それまでの在来米を改良し、日本人の好みに合った「蓬萊米」
の栽培を可能にしたのが、磯 永吉博士(1886年〜1972年)と、
末永 仁(すえなが めぐむ)博士(1885年〜1939年)です。
二期作が可能な台湾で、良質なお米が取れるようになり、
内地(日本の本土)向けの生産が増えて、台湾の経済発展に
つながりました。
磯博士は、北海道帝国大学(旧札幌農学校、現在の北海道大学)の
農学博士。

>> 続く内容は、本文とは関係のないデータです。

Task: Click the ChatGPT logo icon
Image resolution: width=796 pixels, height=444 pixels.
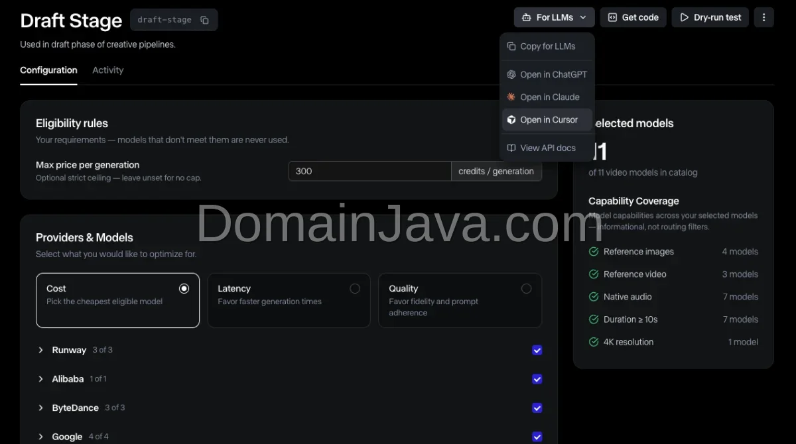Action: [x=511, y=75]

新渡戸稲造博士の後輩にあたります。
「磯 永吉 小屋」には、蓬萊米の父、磯 永吉博士と
蓬萊米の母、末永 仁博士の銅像とともに、
当時の実験器具や資料などが展示され、二人の功績が顕彰されています。
このお二人の胸像を制作されたのは、許文龍氏です。
収集した写真を元に、自ら粘土で制作し、鋳型を起こして、
銅像に仕上げたそうです。
その思いについて、許文龍氏は、次のように述べています。
(館内の展示資料より)
〈 磯 永吉、末永 仁、両人の胸像を造るに想うこと
台湾における稲作の発展において、磯永吉博士は「蓬萊米の父」、
末永仁農事試験場長は「蓬萊米の母」と尊敬をもってこう呼ばれています。
昔、まだ貧しい時代には食卓で蓬萊米を口にすることは本当に贅沢なこと
でした。私たちは、今の幸せの根源を忘れず、お米を口にするたびに
その恩徳に感謝すべきではないでしょうか。
以前、私はシンガポールに住んでいたことがありますが、
シンガポールでは、その土地に功績を残した英国人を讃え、
その名を通りの名前として残し、あるいは、銅像を建てて
後世にその功績を伝えています。インドにおいてでさえも
英国人の銅像をきちんと残しています。私は、その土地に功績のあった
人々に対し、国籍を問わず敬意をもってその功績を讃え、記念すべきだと
思っています。(以下、略) 許文龍 2012.4.19 〉
許文龍氏は、日本の統治時代の台南に生まれ、日本の教育を受けて
育ちました。
許氏は、常に公平な視点で日本の統治について評価されています。
また、台湾を代表する実業家であり、病院や博物館を設立するなど
積極的に社会貢献をおこなっていらっしゃいます。
許文龍氏訪問についての記事は、こちらへ。
台湾ビールにも、蓬萊米が原料として使われています。
すっきりおいしい台湾ビール |
1928(昭和3)年、日本の第七番目の帝国大学として、設立されました。
現在の大阪大学や名古屋大学よりも前のことです。
1945年、日本の敗戦により、日本の統治時代が終わると、
中華民国政府によって、国立台湾大学となり、現在にいたっています。